Replace Dataset
Replacing datasets is commonly used for application migration between test and production environments. After exporting the analysis model as an application template from the test environment, importing the template into the production environment may result in unavailable datasets.
Select Data Source
When replacing a dataset, you can use Create New Dataset to replace the current dataset, or you can use an existing dataset within this application for replacement.
Field Matching
After selecting the data source and previewing the data, click "Next" to enter the "Field Matching" page.
The "Field Matching" page is divided into two parts: Used Fields and Unused Fields.

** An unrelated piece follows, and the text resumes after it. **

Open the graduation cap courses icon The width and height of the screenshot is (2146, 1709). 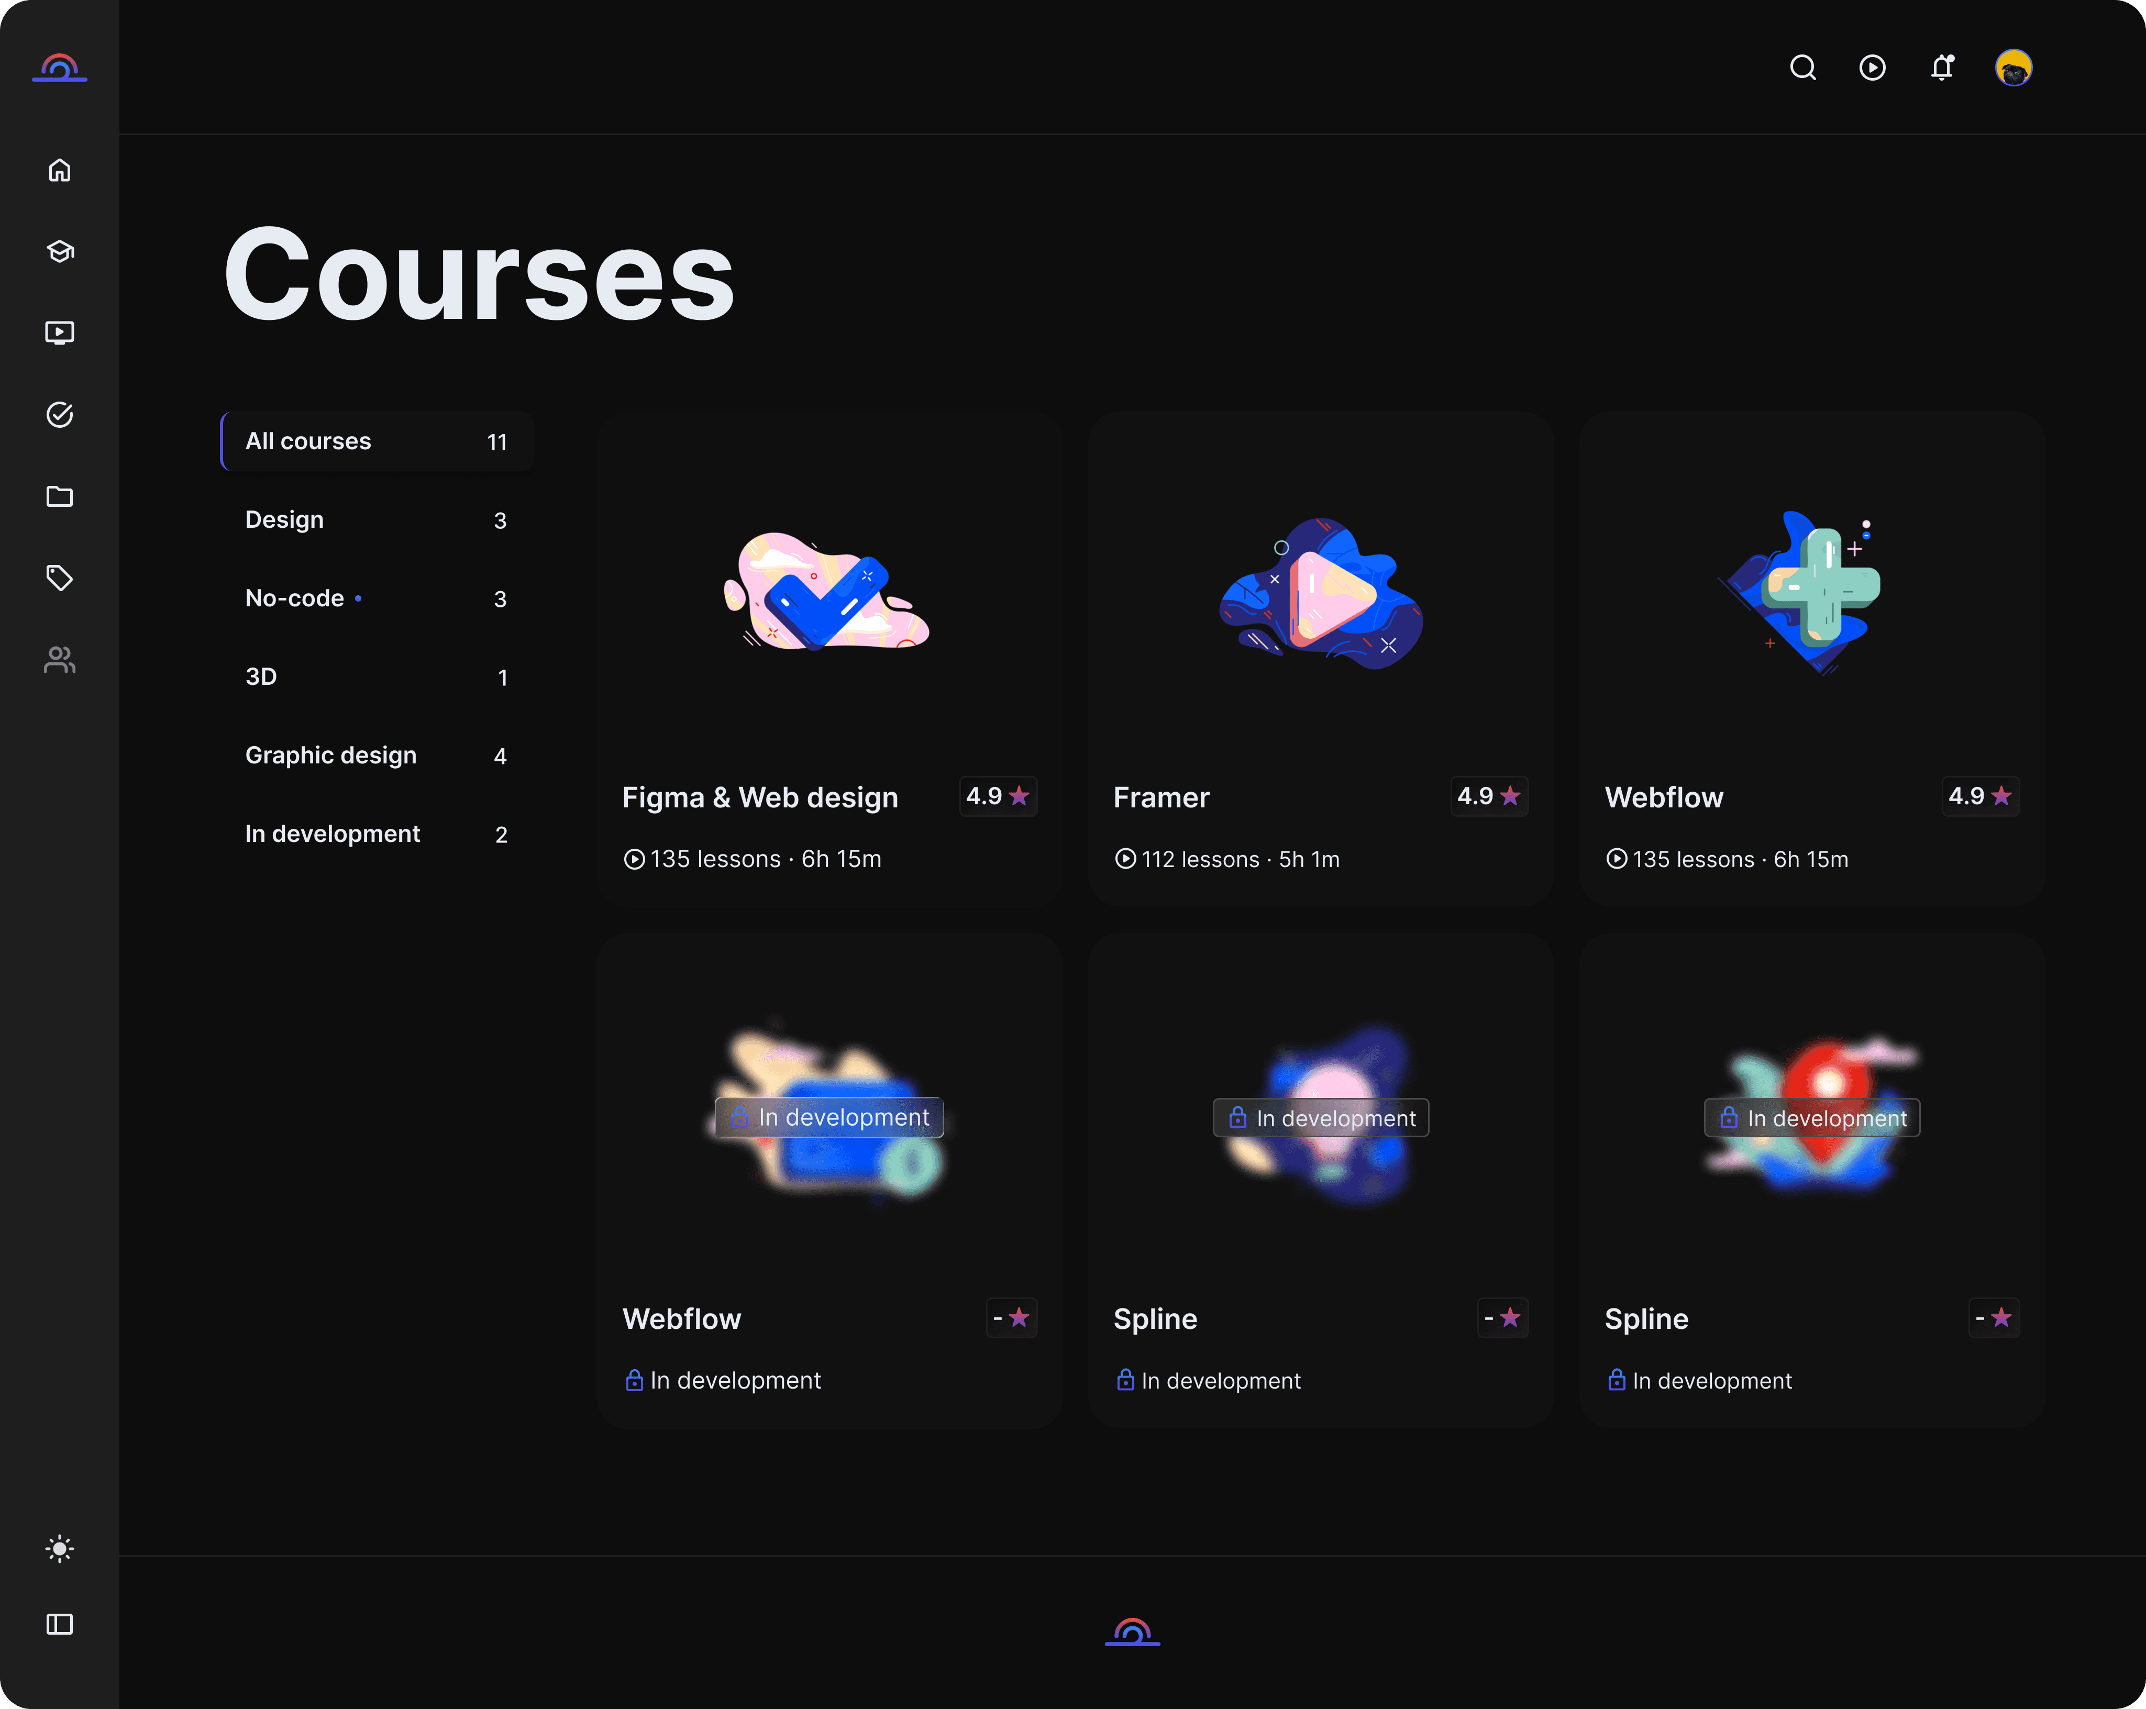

Used Fields are the fields from the original dataset that are referenced, including fields used in new fields, metrics, charts, dashboard filters, and other datasets. Since these fields are used in the data analysis process, they must be replaced during the replacement process. The system will prioritize matching fields with the same name and matching types. Users can also manually select the fields to be matched from the dropdown list. When replacing with a local file, if any used fields are missing, these fields will be filled with NULL values, and the replacement results need to be manually confirmed by the user to take effect.
Unused Fields are fields from the original dataset that are not used. If these fields are matched, the replacement will inherit the settings of these fields, such as display format, type, grouping, etc.
Append Fields
After field matching, you can proceed to append fields. On the append fields page, all fields from the replacement dataset will be listed, including matched and unmatched fields. Matched fields must be added, while unmatched fields can be optionally added.